## Your instructions
List every line of the records that contains the word "pixels".

## Exercise material
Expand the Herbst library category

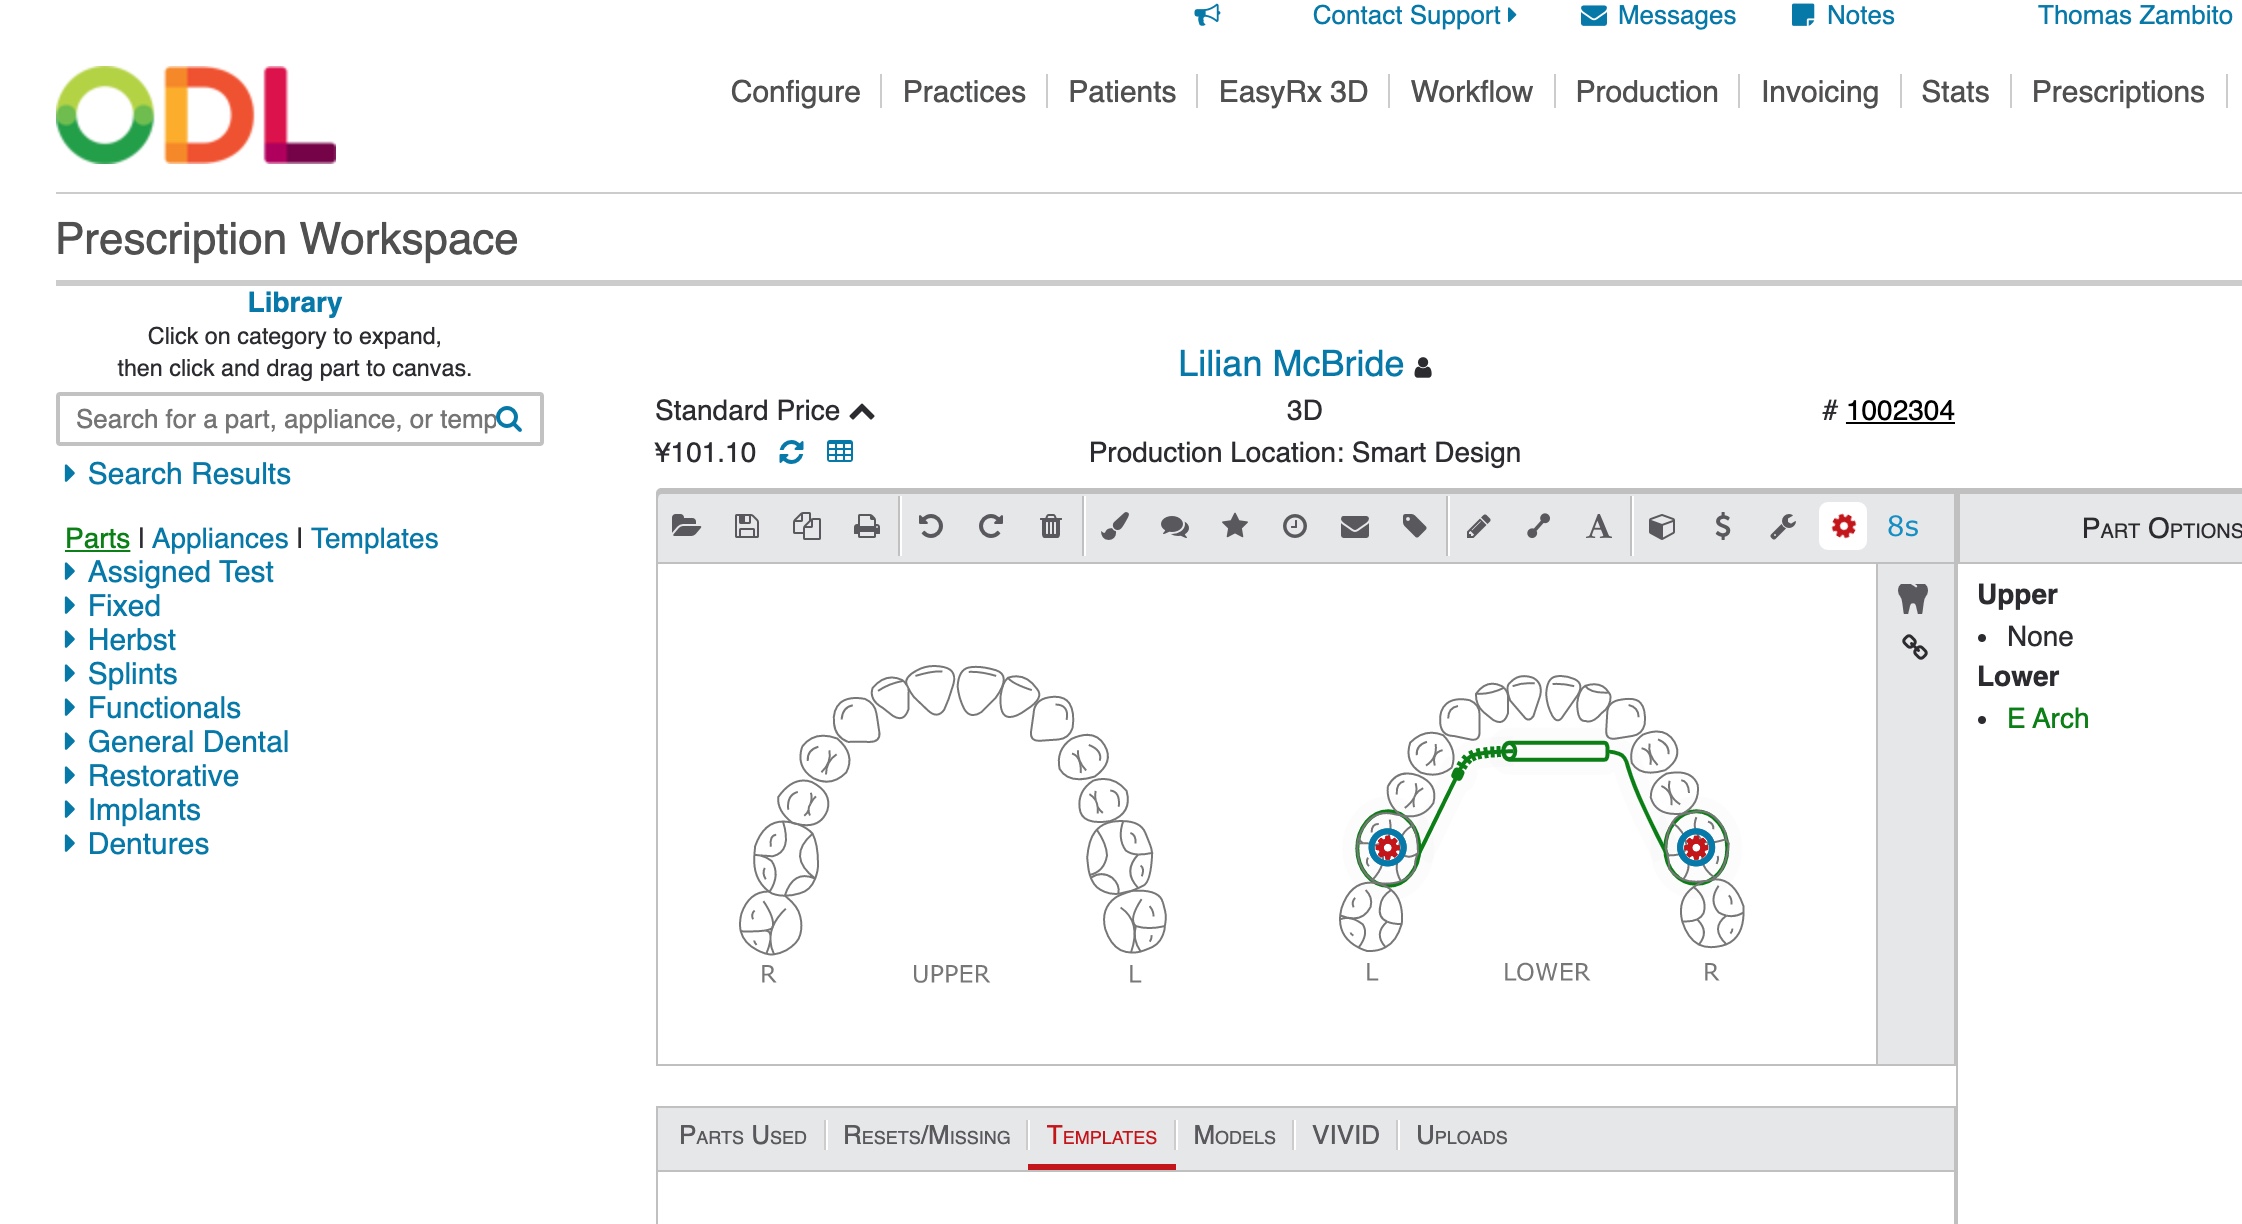coord(131,640)
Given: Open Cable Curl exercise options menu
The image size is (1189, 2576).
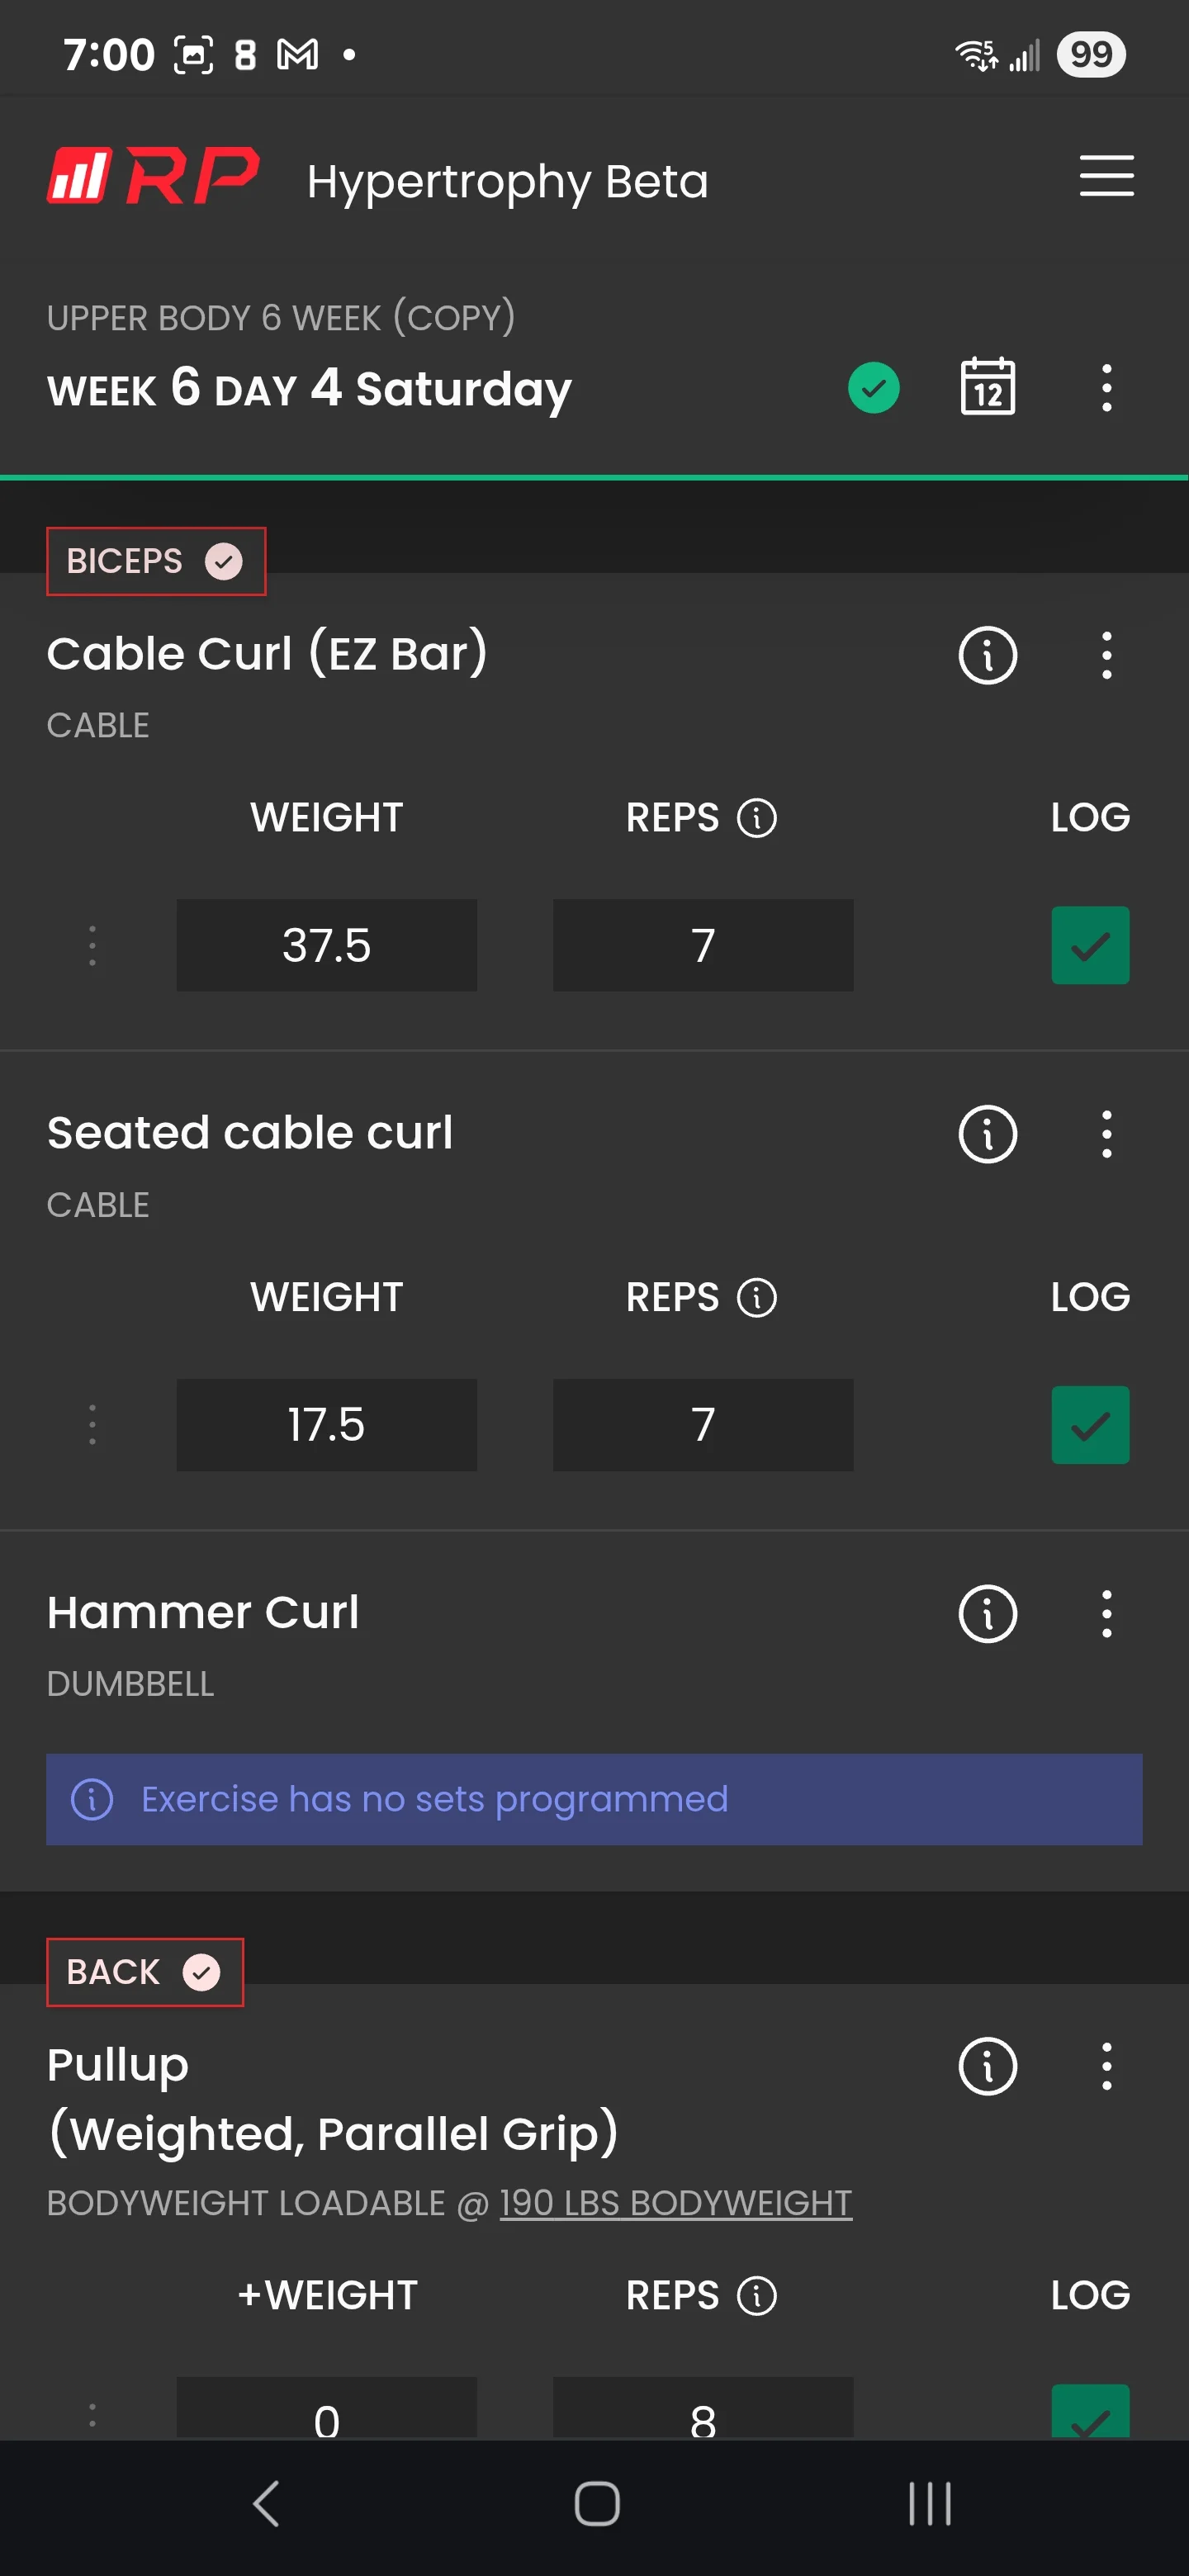Looking at the screenshot, I should click(1106, 656).
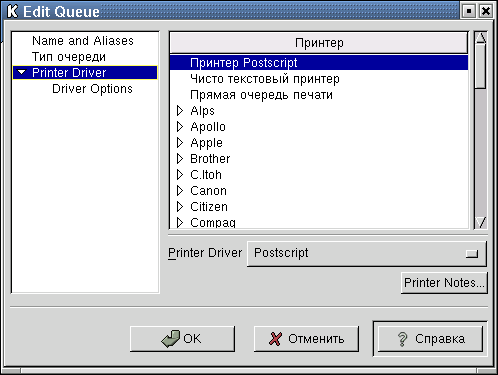Collapse the Printer Driver tree arrow
Image resolution: width=498 pixels, height=375 pixels.
pyautogui.click(x=22, y=72)
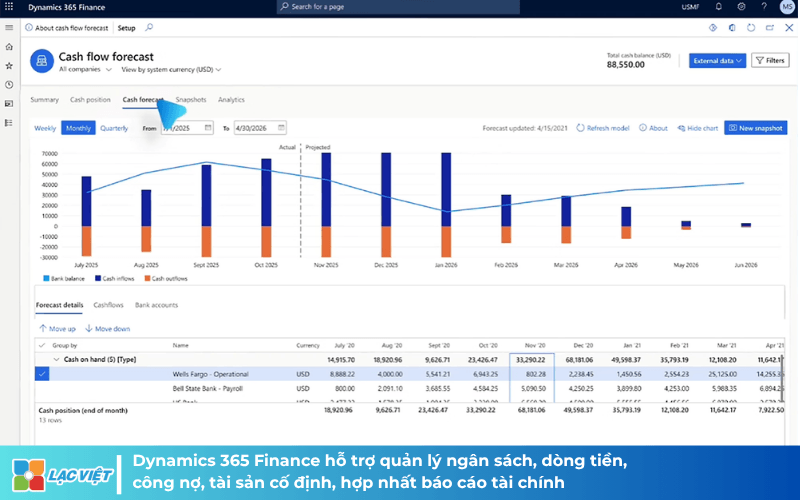Click the Home icon in left sidebar

[9, 47]
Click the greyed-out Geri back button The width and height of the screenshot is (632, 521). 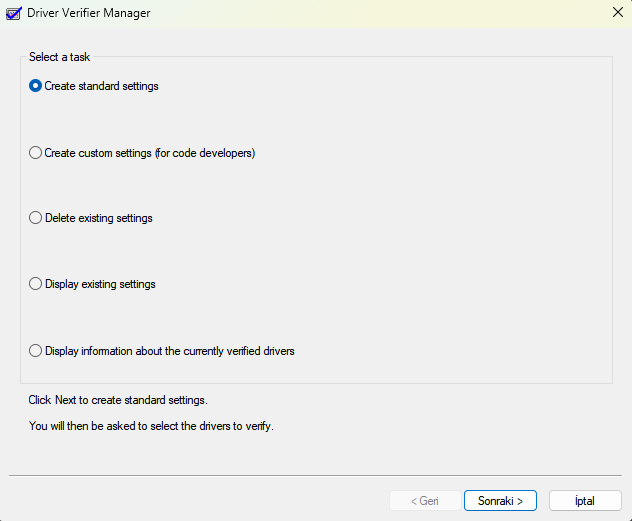click(x=425, y=500)
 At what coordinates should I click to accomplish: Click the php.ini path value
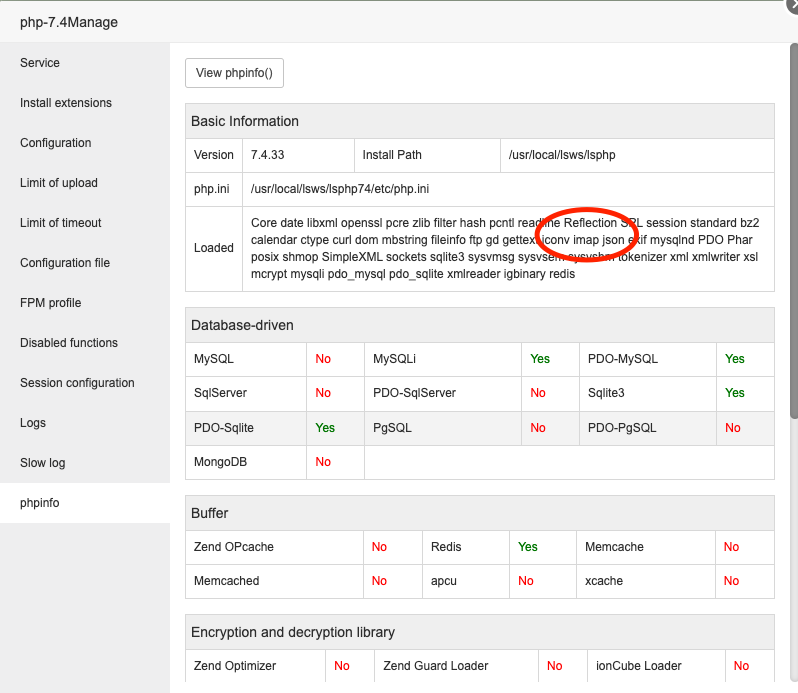coord(340,189)
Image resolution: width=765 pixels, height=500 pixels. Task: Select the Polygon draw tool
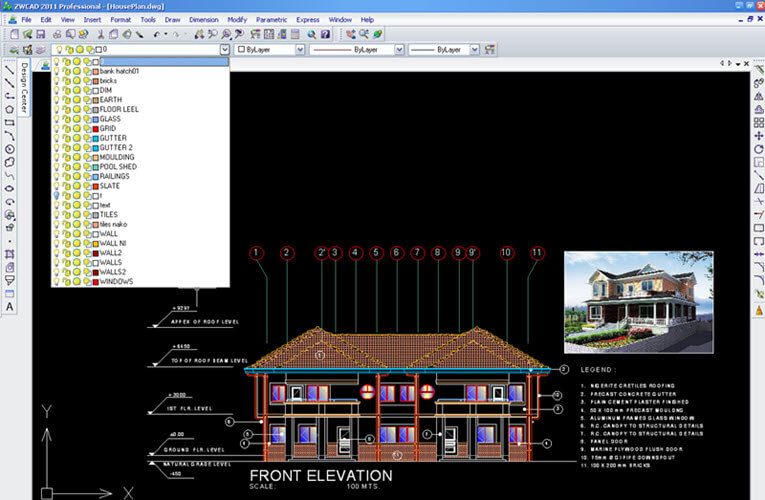tap(9, 109)

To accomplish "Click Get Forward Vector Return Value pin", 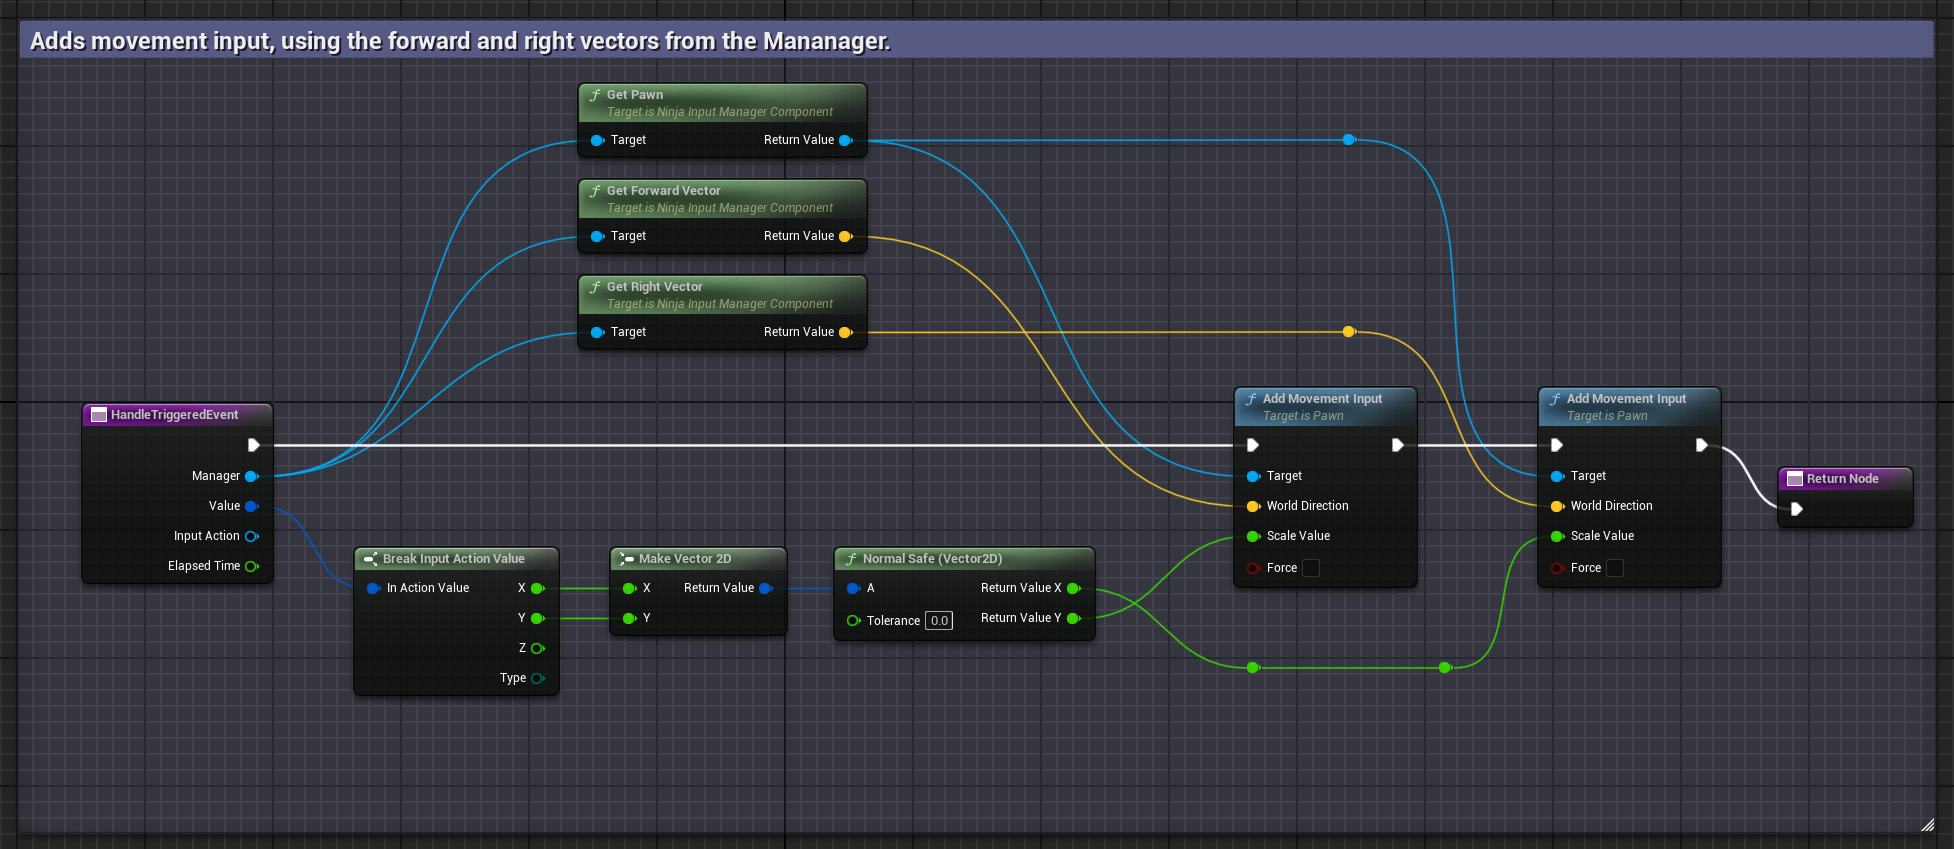I will tap(846, 236).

## Worked answer
Image resolution: width=498 pixels, height=375 pixels.
Image resolution: width=765 pixels, height=500 pixels. Task: Select the Polygon draw tool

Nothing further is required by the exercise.